Leía no hace mucho el tuit de una argentina que decía que «cada vez que en España un político abre la boca, me reconcilio un poco más con mi país». Para nuestra vergüenza, no exageraba. Ni siquiera ahora que Argentina parece más que nunca el capítulo piloto de el culebrón definitivo.

Bárcenas ha salido de la cárcel y para el Partido Popular sigue siendo «esa persona». Las declaraciones de algunos votantes del PP en plena calle recogidas por una periodista de la tele, afirman en su mayoría que la actitud del Gobierno les parece «contundente y suficiente», o lo que es lo mismo, volverán a votar a los mismos.

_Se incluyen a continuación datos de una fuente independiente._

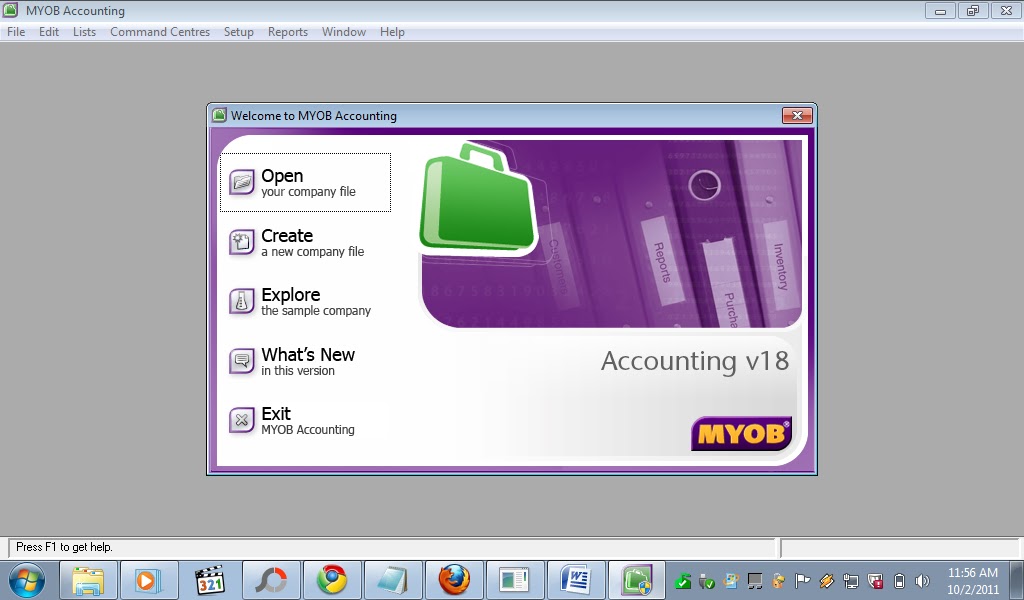Click the Create company file icon
Screen dimensions: 1024x600
(x=241, y=243)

Y esto es lo único que importa. Qué más da que los medios de comunicación de un lado y de otro se esmeren por destapar trampas, envidias y luchas, si los votantes siguen creyendo el discurso de sus políticos. Para qué tanto esfuerzo cuando personas, en apariencia inteligentes, aceptan como válida la simplista estrategia del gobierno de no pronunciar el nombre de Luis Bárcenas para desligar el delito del partido.

España es un país dividido. Y no lo está por el paro, sino por la desigualdad. Y esa desigualdad que es la que defiende el Partido Popular, es también la que defienden sus votantes. La España de la derecha que resiste a mezclarse con la de la izquierda y viceversa. Y no lo hará porque los de un lado no sienten empatía alguna con los del otro y, por tanto, la única reivindicación válida será la que constate las diferencias y emborrone las semejanzas. Quizá porque algunos se empeñan en construir mundos tan distintos dentro de los mismos muros, quizá porque el valor del voto es el legado, el orgullo del legado.

Quizá a ninguno se le haya ocurrido que unos votan por el pasado y otros lo hacen con vistas al futuro. Y quizá sea esta la diferencia más demoledora, la incapacidad para ponernos de acuerdo en lo que de verdad importa: el contenido y no el contexto. El mensaje y no el mensajero.

Puede que los sudamericanos hagan mofa de su calvario comparándolo con el nuestro. Pero lo que empieza a perder toda la gracia es que, en vez de asustarnos, simplemente nos dé por retuitearlo.